Dai-ichi Mutual Life Insurance (Dai-ichi Seimei Hoken Sōgo-gaisha) was founded on September 15, 1902, by Tsuneta Yano, and it is the oldest mutual insurance company in Japan. It took its name from the Dai-ichi Bank Ltd. that had been established in June 1873, the first banking institution established in Japan (when it was called the First National Bank). In 1896 it became a joint-stock commercial bank as the Dai-ichi Bank; the insurance company was established six years later when Tsuneta Yano published a small booklet entitled Characteristics of My Company. The company prospered and in 1938 moved its headquarters to its current location in Chiyoda, the business district of Tokyo. In 1945, its headquarters became the General Headquarters of the Allied Powers under General Douglas MacArthur. Later Dai-ichi built a new 20-story building for the company’s policy service department and computer systems section.
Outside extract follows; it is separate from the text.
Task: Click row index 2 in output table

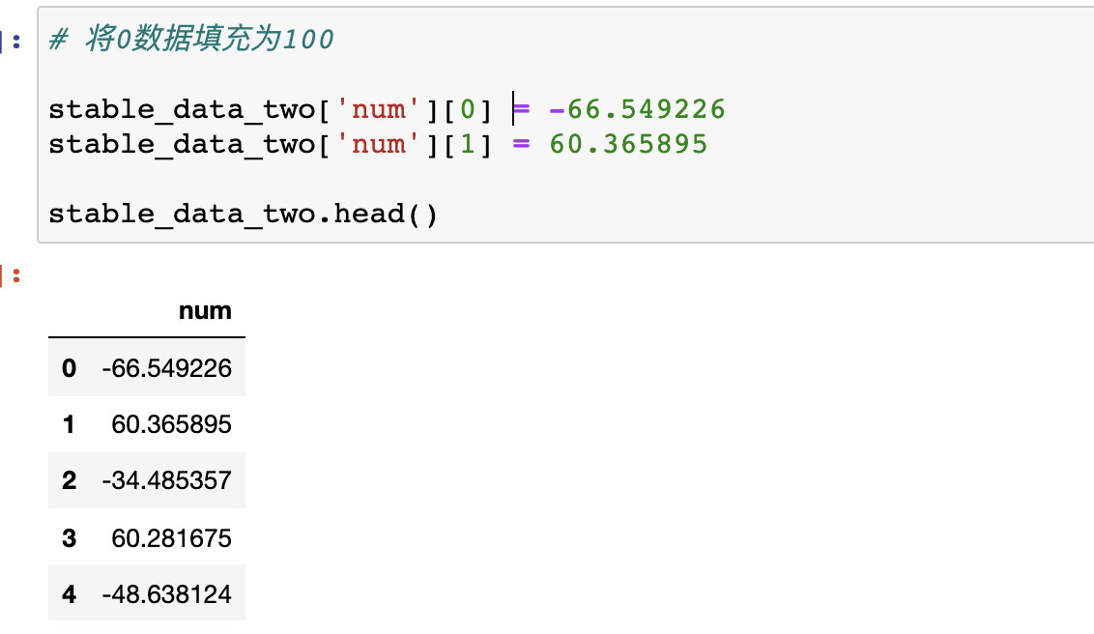Action: 68,481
During the 1960s, Dai-ichi Mutual Life Insurance Company started to expand into other parts of Asia, but faced problems in some areas owing to the lingering resentment toward the Japanese in parts of the region they had occupied during World War II. This
led Dai-ichi to join the Foundation for the Advancement of Life Insurance Around the World (FALIA) in 1970. Five years later, the company established its first overseas office in New York City, initially to help staff study how the U.S. insurance market works, and later to help with the promotion of business in the United States. Seven years later it opened an office in London. The company continued to prosper and in 1990 invested in the Lincoln National Life Insurance Company, the first time a Japanese company had provided capital for a leading U.S. insurance company. Three years later, in 1993, the company finished its DN Tower 21 as its new head office.
The Great Hanshin (or Kobe) earthquake on January 17, 1995, listed in the Guinness Book of Records as the “costliest natural disaster to befall any one country,” resulted in such a vast number of claims that this led to the simplification of the entire claims settlement procedures, and in the following year the company set up a subsidiary, the Dai-ichi Property and Casualty Insurance Co. Ltd., and in 1997 the Daiichi Life Research Institute, Inc. After years of competition, in 1999 the company agreed on business cooperation with the Industrial Bank of Japan (now the Mizuho Financial Group), and in 2000, there was an agreement to form a business alliance with the Sompo Japan Insurance and with Aflac.
In 2001 Dai-ichi won the Japan Quality Award, being the first company from the financial and insurance industry to get this award. In recent years the company has continued to expand, and in 2007 it bought Bao Minh CMG and started trading in Vietnam as Dai-ichi Life Insurance Company of Vietnam, Ltd. The Daiichi Mutual Life Insurance Company employs about 54,400 people (2005), with total capital of $21,425 million (2006) and total assets of $276,552 million (2006). It now has about 8.65 million policy holders.
Bibliography:
- “Dai-ichi Mutual Life Insurance,” dai-ichi-life.co.jp/english (cited March 2009);
- Richard Halloran. “Banking’s Cautious Colossus,” New York Times, December 15, 1974.